“Faith itself has been taken captive by legalism.” ~Gerhard Forde
Ever since Paul’s fiery denouncement of Judaistic law-keeping in Galatians and Romans, the Christian tradition has recognized, if only grudgingly, that legalism is the death-knell of faith in Christ. Even those churches most closely identified with deeply legalistic tendencies (I am thinking of Catholicism and Orthodoxy in particular), will routinely, if hypocritically, condemn legalism in its most blatant forms.

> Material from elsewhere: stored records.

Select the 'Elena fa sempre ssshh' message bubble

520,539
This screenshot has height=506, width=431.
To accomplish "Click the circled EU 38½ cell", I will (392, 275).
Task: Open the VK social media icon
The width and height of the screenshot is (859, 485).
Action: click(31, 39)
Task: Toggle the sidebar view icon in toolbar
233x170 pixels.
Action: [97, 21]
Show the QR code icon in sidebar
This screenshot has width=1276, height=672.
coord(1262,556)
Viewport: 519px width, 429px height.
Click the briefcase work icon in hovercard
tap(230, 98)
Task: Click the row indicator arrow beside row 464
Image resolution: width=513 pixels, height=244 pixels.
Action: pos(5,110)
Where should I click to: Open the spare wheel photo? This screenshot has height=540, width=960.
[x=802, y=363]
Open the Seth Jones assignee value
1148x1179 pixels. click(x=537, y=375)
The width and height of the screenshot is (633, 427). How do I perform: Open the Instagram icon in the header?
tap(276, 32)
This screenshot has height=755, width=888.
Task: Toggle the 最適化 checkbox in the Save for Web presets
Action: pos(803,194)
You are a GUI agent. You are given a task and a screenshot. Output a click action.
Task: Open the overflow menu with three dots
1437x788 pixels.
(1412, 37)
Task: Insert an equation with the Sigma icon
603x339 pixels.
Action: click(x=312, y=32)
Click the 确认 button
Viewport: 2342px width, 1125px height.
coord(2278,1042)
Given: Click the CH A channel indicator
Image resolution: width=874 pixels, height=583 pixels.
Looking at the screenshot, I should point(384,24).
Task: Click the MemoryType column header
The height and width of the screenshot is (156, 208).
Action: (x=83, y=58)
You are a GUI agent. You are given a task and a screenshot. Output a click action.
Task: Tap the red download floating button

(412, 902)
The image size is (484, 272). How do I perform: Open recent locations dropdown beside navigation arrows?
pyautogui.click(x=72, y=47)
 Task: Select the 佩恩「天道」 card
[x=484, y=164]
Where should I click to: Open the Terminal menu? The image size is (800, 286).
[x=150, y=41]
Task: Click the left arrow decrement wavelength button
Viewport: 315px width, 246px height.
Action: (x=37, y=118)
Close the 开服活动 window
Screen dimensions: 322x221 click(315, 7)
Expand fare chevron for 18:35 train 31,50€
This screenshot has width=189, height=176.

However, it may come as a shock to realize that even among evangelicals there is a subtle, but equally destructive, form of legalism that has undermined the proclamation that salvation is by faith alone, apart from works. I am referring to a legalistic understanding of the nature of faith. Gerhard Forde neatly explains the downward spiral that leads one to redefine faith in such a way that makes it just one more law that we must fulfill in order to be saved:
Even when we attempt to stick with faith alone we are usually driven to define, qualify, and hedge about the faith of which we speak so that no one will get the “wrong idea.” Of course we don’t mean just any old faith, we mean really believing; we mean a really sincere, heartfelt trust, we mean a living, active faith, a faith which comes after deep and despairing repentance—all that “adverbial” theology. Before we are through we have so qualified and modified faith as to make it even less obtainable than the justice we failed to reach by the law! No wonder most people today would rather take their chances with the law! Faith itself has been taken captive by legalism. The price is so inflated that no one can afford it any more (Forde, Justification by Faith, p. 10).